# Jimmy Kimmel gets people to give him their passwords



## Dude111 (Aug 6, 2010)

No surprise.......


----------



## billsharpe (Jan 25, 2007)

I just checked on this one at http://www.passwordmeter.com/

[email protected]#$%word

It got a 100% rating!

Those characters are simply the shifted 12345 keys.


----------



## James Long (Apr 17, 2003)

I make it a point not to recommend passwords nor discuss how I come up with mine. It makes it easier not to get caught up in the trap of giving away a password by sharing the method to my madness.


----------



## billsharpe (Jan 25, 2007)

James Long said:


> I make it a point not to recommend passwords nor discuss how I come up with mine. It makes it easier not to get caught up in the trap of giving away a password by sharing the method to my madness.

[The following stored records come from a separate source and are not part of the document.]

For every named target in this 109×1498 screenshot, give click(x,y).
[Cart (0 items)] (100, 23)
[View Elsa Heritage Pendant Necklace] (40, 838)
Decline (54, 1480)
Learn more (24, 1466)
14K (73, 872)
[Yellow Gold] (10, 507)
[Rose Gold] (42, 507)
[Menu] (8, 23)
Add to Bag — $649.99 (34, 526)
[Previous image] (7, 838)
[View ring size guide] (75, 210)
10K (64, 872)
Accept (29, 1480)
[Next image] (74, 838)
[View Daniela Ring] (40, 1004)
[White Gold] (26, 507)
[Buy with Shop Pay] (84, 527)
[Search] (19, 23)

Pass phrases --first letter of each word in an easy-to-remember sentence with a capital letter and maybe a couple numbers or symbols thrown in -- is pretty secure. Obviously I won't tell what sentences I use. A separate password for each site is way too hard to remember, though adding a couple significant letters to the pass phrase, such as WF for Wells Fargo, is an option. I do make sure that my passwords are completely different for financial sites than those I visit otherwise.

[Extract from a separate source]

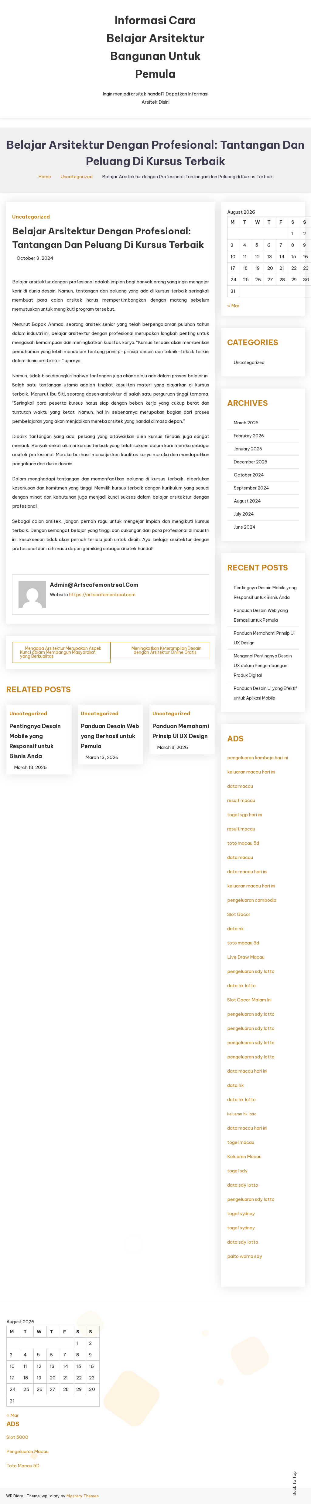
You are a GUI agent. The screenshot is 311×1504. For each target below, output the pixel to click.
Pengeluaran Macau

I have considered using a password manager but I would need one that will work on two different computers, an iPod Touch, and a Kindle Fire.

:backtotop The Jimmy Kimmel clip is absolutely hilarious!


----------



## 4HiMarks (Jan 21, 2004)

Passphrases based on the first line of a favorite poem are one good suggestion. Or a quote from a favorite book or song. Or play: "To be or not to be? That is the question." would become 2Bon2B?titq.

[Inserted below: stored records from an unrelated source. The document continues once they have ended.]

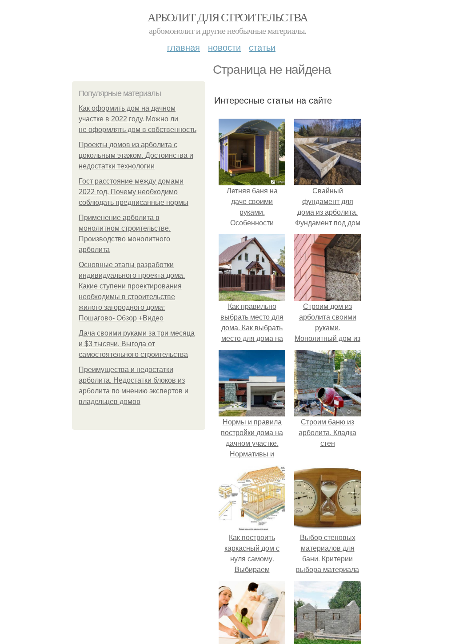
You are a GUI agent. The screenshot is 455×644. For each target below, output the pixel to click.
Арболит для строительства (227, 16)
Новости (224, 46)
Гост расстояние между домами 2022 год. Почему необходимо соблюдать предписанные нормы (133, 191)
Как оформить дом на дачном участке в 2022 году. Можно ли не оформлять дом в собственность (137, 118)
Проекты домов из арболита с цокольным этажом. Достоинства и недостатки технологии (136, 155)
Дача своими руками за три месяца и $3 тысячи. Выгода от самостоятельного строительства (137, 343)
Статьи (262, 46)
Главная (183, 46)
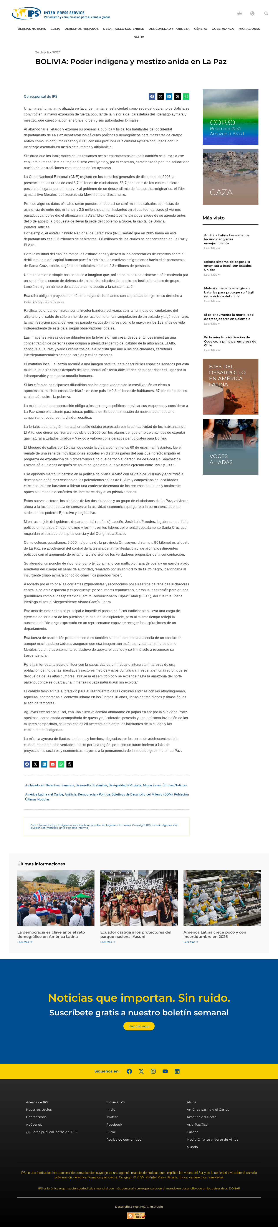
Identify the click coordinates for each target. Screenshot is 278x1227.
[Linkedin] (177, 1071)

But I have different levels of passwords. BBs and online fora (like DBSTalk) where the worst that could happen is someone posts an offensive comment under my name and I get banned, are the lowest. Email and such are a slightly higher, and anything financial is a third level and I make those very secure.


----------



## Laxguy (Dec 2, 2010)

4HiMarks said:


> Passphrases based on the first line of a favorite poem are one good suggestion. Or a quote from a favorite book or song. Or play: "To be or not to be? That is the question." would become 2Bon2B?titq.
> 
> But I have different levels of passwords. BBs and online fora (like DBSTalk) where the worst that could happen is someone posts an offensive comment under my name and I get banned, are the lowest. Email and such are a slightly higher, and anything financial is a third level and I make those very secure.


OMG!! You guessed my password to my Swiss bank accounts........ But I changed them right away.

My system is similar to yours. For some sites, it's even silly to have PWs at all.


----------



## James Long (Apr 17, 2003)

Personally I hate passwords ... but unless you want random people banned and everyone's avatar changed to obscene monkeys I have to have one.


----------



## Laxguy (Dec 2, 2010)

All my passwords are saved in my browser, so if someone steals my laptop, and logs into my bank account, they could move a bit of money out, but I'd be dead by then. 
But them being saved and automatically entered in dozens of places I go to with some regularity is a blessing indeed.


----------



## longrider (Apr 21, 2007)

billsharpe said:


> I have considered using a password manager but I would need one that will work on two different computers, an iPod Touch, and a Kindle Fire.


Roboform ( http://www.roboform.com ) possibly will meet your requirements. It definitely works on Windows PC, Mac, and iOS devices and while it does work on Android I dont know about the Android variant that is FireOS


----------



## billsharpe (Jan 25, 2007)

Laxguy said:


> All my passwords are saved in my browser, so if someone steals my laptop, and logs into my bank account, they could move a bit of money out, but I'd be dead by then.
> But them being saved and automatically entered in dozens of places I go to with some regularity is a blessing indeed.


I've got passwords saved in an encrypted file but even there the financial ones have "..." after the first two letters.


----------



## Dude111 (Aug 6, 2010)

James Long said:


> Personally I hate passwords ... but unless you want random people banned and everyone's avatar changed to obscene monkeys I have to have one.


Wouldnt it be neat Jimmy if accounts could be restricted to IP address?? (Than you wouldnt need a password... If someone else tried to login to YOUR ACCOUNT it would deny them seeing the IP is different)


----------



## Stewart Vernon (Jan 7, 2005)

Dude111 said:


> Wouldnt it be neat Jimmy if accounts could be restricted to IP address?? (Than you wouldnt need a password... If someone else tried to login to YOUR ACCOUNT it would deny them seeing the IP is different)


Except we all don't have unique IP addresses. IP addresses are assigned to us by our ISP and unless we paid specifically for a static IP (which are very limited at this point anyway) we are assigned one from a pool via DHCP each time we connect so we don't get the same one every time.


----------



## bjdotson (Feb 20, 2007)

Stewart Vernon said:


> Except we all don't have unique IP addresses. IP addresses are assigned to us by our ISP and unless we paid specifically for a static IP (which are very limited at this point anyway) we are assigned one from a pool via DHCP each time we connect so we don't get the same one every time.


 Not to mention, I connect to my bank through multiple locations; home, work, etc


----------